• **Problem to work on**
In the llama meat research passage, rewrite the section starting at "The scientists also" and ending at "develop the markets.", putting "softness" everywhere "tenderness" appears.

• **Quoted passage**
During the study at the Agriculture Canada research facility in Lacombe, scientists butchered 12 two- and three-year-old llamas to gain basic information on carcass and meat quality.

The scientists also tested the efficacy of aging and high voltage electrical stimulation in reducing variability in meat tenderness.

Llama carcasses, like other specialty meats such as deer and elk, have little covering fat. That allows the carcass to cool quickly, but reduces meat tenderness, said the report.

It recommended that high voltage electrical stimulation of the carcass, combined with aging, be used to improve tenderness.

The report also said llama meat has a low fat content and higher protein content than beef.

Bevans said this information, combined with cholesterol tests they plan to conduct, will give llama owners the information they require to start selling llama as a specialty meat.

“It would be an exotic meat comparable to buffalo or ostrich.”

But like all alternative meat industries, it takes money to do the tests and develop the markets.

Pulling the money together is not easy, said Bevans, who is busy writing research proposals to fund more research.

“Funding is always a problem. Everything costs money to start.”

Bevans hopes the development of a meat market will result in more animals being culled and a gradual increase in the price of llamas.

People who sample the meat seem to like it, but Bevans is not sure if that interest would translate into sales. Some people say llama tastes similar to beef.

“We give people samples but I don’t know, if push came to shove, whether they would buy it,” she said.

“It’s like beating your head against the wall, then you back up and do it again.”

• **Provided material**

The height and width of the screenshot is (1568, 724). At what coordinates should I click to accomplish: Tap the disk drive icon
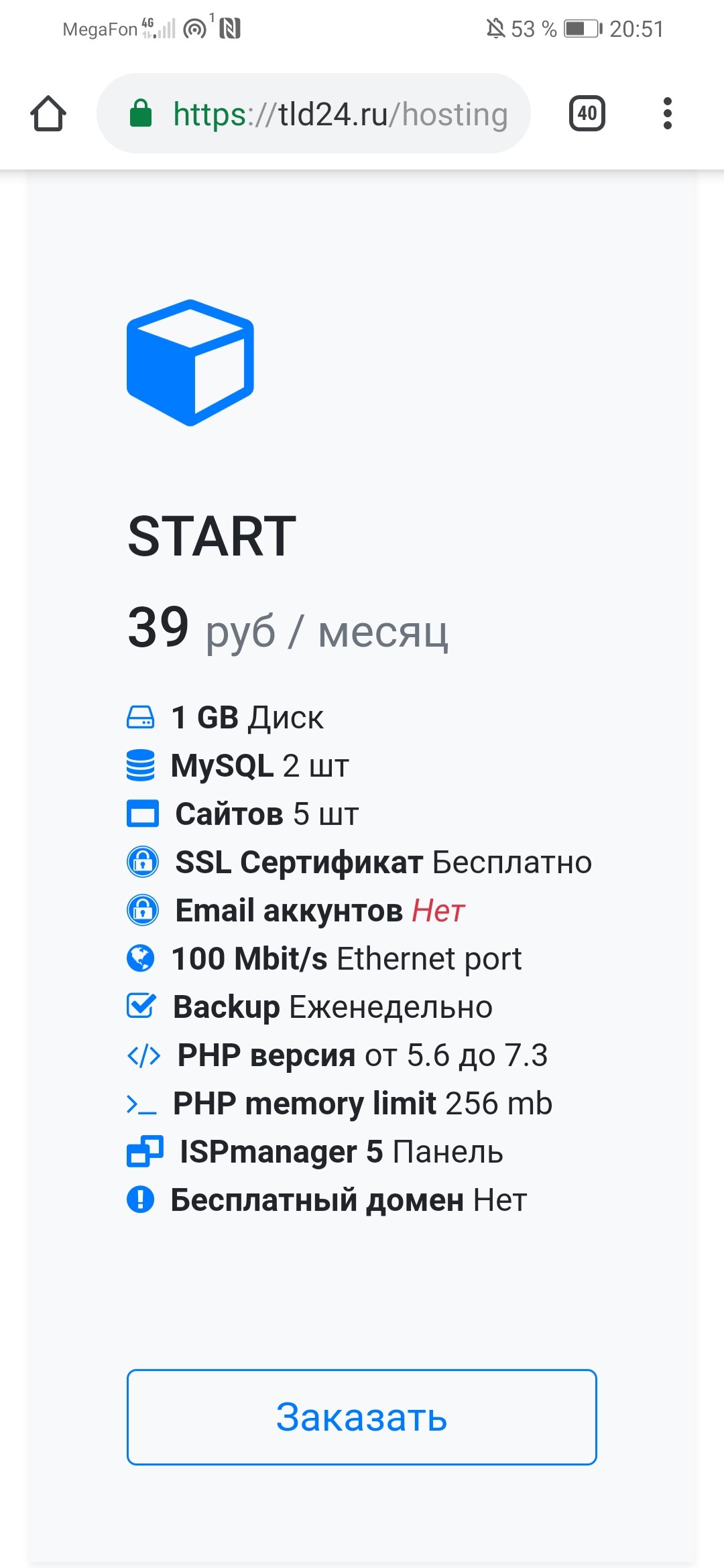tap(141, 717)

• **Result of the task**
The scientists also tested the efficacy of aging and high voltage electrical stimulation in reducing variability in meat softness.

Llama carcasses, like other specialty meats such as deer and elk, have little covering fat. That allows the carcass to cool quickly, but reduces meat softness, said the report.

It recommended that high voltage electrical stimulation of the carcass, combined with aging, be used to improve softness.

The report also said llama meat has a low fat content and higher protein content than beef.

Bevans said this information, combined with cholesterol tests they plan to conduct, will give llama owners the information they require to start selling llama as a specialty meat.

“It would be an exotic meat comparable to buffalo or ostrich.”

But like all alternative meat industries, it takes money to do the tests and develop the markets.